┌────────

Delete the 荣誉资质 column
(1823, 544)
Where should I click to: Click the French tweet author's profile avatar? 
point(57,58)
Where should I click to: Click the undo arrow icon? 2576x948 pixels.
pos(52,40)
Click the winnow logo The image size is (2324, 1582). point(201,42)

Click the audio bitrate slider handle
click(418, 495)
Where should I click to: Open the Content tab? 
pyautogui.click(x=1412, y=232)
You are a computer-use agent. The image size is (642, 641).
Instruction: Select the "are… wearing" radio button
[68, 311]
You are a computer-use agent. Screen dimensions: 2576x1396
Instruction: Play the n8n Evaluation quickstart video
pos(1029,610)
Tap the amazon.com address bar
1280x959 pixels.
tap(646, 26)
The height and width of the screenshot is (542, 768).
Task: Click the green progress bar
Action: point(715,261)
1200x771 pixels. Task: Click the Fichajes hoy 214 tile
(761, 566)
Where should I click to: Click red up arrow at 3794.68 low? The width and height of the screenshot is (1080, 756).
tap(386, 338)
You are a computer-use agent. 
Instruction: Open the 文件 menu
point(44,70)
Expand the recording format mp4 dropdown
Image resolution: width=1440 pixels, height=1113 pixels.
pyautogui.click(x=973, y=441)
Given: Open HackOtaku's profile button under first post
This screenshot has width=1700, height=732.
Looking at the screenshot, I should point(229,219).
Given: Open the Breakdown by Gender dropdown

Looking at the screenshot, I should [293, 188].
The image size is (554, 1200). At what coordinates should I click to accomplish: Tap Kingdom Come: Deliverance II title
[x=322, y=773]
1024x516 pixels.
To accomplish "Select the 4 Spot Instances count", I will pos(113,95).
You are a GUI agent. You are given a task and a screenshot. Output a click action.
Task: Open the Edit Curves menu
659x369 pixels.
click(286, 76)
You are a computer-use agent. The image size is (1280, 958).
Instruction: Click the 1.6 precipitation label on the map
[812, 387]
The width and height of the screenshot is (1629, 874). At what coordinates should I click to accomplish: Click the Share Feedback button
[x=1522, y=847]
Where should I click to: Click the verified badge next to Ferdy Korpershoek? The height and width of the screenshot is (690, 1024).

└────────

- _Stated exercise_
Please restate every line of the listing from its first line through the line holding "click(418, 495)", inclusive, requests included, and add 141 to each coordinate in the answers.

- _Finished task_
Delete the 荣誉资质 column
(1964, 685)
Where should I click to: Click the French tweet author's profile avatar? 
point(198,199)
Where should I click to: Click the undo arrow icon? 2576x948 pixels.
pos(193,181)
Click the winnow logo The image size is (2324, 1582). point(342,183)

Click the audio bitrate slider handle
click(559, 636)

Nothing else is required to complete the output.